The Tricky Ethics of Living Longer

Tortoises typically live well past 100 and might be able to survive even longer. In 2006, a giant tortoise thought to be 255 years old died at India's Calcutta Zoo. We humans have yearned throughout history for longevity and even immortality. Science has already helped us live much longer than our ancestors did, by improving hygiene and protecting us from infectious diseases through antibiotics and vaccines. But current research into extending our lives presents an interesting twist. It also raises ethical questions.

I spoke to experts who foresee a coming revolution in medicine, where we treat age instead of disease. To do this, they are trying to figure out how aging works at the molecular level. The goal isn't exactly immortality. Instead, these scientists have noticed that a variety of diseases, from cancers to Alzheimer's, share aging as a major risk factor. Rather than spending a lot of money to treat each disease individually, why not tackle the root cause? What if there was a pill that slowed how our cells age, letting us avoid age-related illnesses - and also likely extending our lives? It's a safe bet that when most of us contemplate the gaping abyss of mortality, we decide we'd like to postpone that fate as long as possible, while remaining mobile, independent, and mentally sharp. If we must die, let us go peacefully in our sleep, at home, when we're at least 100.

But how might such a revolution ripple across society? Life expectancy already varies greatly. It's tied to education, wealth, and even where you live. According to Alexander Capron, an expert in health policy and ethics at the University of Southern California Gould School of Law, life-extending therapies could exacerbate these differences. For example, if these treatments are expensive, or aren't covered by affordable health care plans, only people with disposable cash will have access. This means people with money and resources will have the choice to live longer. Those who don't, won't.

"We can't cherry-pick the costs or savings to focus on," says Patrick Lin, director of the Ethics + Emerging Sciences Group at California Polytechnic State University. Instead, he says,to fairly examine the ethics involved, we should consider impacts both on the individual and society level. "Yes, healthier people may mean lower health costs and more productivity, but that's a partial picture at best. We'd also have to consider the impact of extended lives on, say, Social Security, pensions, job openings given fewer retirements, crime from unemployment, natural resources, urban density, copyright durations, prison sentences, and many, many other effects."

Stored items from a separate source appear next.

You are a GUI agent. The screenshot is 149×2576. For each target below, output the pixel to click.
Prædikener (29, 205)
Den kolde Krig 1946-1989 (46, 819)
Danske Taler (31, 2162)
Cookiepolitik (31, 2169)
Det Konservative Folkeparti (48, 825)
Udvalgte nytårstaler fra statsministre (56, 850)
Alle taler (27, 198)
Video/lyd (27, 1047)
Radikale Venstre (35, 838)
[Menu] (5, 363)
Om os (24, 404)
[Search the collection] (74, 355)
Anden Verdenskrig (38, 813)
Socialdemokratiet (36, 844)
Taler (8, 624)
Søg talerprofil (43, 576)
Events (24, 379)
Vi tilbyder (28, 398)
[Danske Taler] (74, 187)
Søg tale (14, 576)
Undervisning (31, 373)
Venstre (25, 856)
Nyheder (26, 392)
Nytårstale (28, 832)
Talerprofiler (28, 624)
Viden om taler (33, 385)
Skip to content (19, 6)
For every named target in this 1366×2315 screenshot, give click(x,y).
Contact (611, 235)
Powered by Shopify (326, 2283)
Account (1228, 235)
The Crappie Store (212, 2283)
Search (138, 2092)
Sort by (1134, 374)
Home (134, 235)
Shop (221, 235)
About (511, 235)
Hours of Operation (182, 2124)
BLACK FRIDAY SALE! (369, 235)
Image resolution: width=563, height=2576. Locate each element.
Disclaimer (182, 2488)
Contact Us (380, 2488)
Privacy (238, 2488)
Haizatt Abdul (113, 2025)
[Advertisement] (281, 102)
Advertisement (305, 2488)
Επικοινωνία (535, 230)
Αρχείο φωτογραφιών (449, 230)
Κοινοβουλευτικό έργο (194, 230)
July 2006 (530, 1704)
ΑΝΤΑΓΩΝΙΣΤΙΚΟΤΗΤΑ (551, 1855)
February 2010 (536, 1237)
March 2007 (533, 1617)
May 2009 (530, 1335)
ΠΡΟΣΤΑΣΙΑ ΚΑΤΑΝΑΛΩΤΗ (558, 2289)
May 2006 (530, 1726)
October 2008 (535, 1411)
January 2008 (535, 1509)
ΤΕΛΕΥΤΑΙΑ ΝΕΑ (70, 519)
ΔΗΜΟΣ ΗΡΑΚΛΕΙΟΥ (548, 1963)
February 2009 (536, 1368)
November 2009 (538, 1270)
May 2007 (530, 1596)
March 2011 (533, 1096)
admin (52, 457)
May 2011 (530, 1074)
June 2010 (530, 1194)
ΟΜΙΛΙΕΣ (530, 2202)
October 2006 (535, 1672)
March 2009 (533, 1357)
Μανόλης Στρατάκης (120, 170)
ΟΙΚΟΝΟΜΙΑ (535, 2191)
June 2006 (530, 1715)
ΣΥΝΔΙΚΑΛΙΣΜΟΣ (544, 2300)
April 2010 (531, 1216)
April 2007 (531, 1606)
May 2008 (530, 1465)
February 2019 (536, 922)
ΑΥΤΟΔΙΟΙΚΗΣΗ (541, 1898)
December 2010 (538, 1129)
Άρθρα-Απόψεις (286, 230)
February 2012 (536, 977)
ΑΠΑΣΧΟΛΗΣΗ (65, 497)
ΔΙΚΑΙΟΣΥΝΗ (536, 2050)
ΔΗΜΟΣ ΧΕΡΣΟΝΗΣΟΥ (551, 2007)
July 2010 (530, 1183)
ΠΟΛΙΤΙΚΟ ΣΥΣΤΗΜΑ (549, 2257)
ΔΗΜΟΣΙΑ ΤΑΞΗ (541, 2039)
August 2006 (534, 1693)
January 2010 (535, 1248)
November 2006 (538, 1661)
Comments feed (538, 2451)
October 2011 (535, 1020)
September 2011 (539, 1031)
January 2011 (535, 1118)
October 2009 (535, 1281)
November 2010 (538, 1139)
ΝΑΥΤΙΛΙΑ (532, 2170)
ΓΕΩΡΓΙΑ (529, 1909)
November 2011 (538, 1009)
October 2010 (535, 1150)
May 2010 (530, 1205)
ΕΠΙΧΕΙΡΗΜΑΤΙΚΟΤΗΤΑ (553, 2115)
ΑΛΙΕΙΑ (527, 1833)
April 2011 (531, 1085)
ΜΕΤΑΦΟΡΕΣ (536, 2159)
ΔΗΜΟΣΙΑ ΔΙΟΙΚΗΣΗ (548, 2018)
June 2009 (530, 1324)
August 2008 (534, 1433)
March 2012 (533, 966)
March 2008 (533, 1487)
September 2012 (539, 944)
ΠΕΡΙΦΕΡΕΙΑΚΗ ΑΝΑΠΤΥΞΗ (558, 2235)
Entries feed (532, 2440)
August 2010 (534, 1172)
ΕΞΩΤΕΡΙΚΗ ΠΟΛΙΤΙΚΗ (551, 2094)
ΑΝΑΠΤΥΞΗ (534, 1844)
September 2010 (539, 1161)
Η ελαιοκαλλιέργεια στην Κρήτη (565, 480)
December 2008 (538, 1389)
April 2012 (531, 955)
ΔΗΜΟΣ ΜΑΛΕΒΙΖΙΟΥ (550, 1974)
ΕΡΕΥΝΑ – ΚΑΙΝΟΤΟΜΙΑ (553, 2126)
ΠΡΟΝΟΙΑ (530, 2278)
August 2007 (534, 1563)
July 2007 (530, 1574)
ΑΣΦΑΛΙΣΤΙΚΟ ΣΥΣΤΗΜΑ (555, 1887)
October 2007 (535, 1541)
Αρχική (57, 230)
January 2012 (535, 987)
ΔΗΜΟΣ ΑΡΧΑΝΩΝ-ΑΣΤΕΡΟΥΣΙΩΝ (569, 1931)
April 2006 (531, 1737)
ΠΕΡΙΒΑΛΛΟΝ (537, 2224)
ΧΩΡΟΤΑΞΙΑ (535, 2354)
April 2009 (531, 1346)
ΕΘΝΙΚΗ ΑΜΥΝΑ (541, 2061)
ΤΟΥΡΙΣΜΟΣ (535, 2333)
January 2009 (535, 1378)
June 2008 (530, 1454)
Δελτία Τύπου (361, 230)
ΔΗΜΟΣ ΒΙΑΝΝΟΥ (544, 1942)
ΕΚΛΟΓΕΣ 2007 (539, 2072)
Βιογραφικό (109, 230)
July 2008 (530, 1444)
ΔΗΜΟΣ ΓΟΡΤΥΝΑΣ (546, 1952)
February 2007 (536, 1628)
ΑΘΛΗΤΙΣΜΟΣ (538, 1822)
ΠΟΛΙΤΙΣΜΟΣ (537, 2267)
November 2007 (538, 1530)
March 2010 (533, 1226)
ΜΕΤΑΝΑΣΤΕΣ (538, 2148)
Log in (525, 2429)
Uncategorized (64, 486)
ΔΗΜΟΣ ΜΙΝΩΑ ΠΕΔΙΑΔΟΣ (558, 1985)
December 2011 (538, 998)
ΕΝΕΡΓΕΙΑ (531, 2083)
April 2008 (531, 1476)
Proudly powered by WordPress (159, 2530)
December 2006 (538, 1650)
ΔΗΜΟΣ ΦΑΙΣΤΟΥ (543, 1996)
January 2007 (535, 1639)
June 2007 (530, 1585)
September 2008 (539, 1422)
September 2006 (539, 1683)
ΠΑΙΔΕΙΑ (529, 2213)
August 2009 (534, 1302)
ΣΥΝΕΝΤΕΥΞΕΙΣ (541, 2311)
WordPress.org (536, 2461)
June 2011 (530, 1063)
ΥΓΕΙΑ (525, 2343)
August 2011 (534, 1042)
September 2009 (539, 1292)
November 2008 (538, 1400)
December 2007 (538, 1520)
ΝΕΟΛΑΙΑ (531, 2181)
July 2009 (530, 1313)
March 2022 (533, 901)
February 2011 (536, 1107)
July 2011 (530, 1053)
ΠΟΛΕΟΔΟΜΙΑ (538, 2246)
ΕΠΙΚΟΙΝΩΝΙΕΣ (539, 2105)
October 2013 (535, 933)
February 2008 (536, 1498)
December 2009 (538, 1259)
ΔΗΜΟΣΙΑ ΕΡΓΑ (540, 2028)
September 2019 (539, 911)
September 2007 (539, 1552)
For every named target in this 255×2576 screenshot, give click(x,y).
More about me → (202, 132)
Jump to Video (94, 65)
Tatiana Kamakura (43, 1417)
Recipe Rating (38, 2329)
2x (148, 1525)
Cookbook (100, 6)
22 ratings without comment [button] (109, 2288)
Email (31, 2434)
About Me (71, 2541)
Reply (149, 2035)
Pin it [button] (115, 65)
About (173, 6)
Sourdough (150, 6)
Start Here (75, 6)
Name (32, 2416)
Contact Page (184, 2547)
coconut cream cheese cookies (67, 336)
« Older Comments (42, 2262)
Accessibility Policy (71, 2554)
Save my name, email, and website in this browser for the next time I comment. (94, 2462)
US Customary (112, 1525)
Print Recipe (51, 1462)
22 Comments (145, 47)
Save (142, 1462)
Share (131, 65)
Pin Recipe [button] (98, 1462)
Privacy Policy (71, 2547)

Another effect to consider is how families pass on their legacies, says Nigel Cameron, president of the Center for Policy on Emerging Technologies. Life extension would mean more time with extended family. But it will also mean that inheritance and property will transfer later and less often, which could put more pressure on younger generations to acquire property independently. Lifespan extension could also influence politics and social change, with different age groups pushing for different policies. "There are big generational differences in economic and social interests," Cameron says. "The whole thing becomes much more extended if people live longer, much more competitive."

Still, the research that could lead to life extension is happening, so the conversation about its implications should, too. "Personally, I'm cautiously optimistic about life extension research, but we need to be careful to manage the hype and not ignore the risks," says Lin. "Will we ever become immortal? I don't know, and no one else can see that far, either. But even extending our lives another 20-100 years or more, to start with, is a game-changer."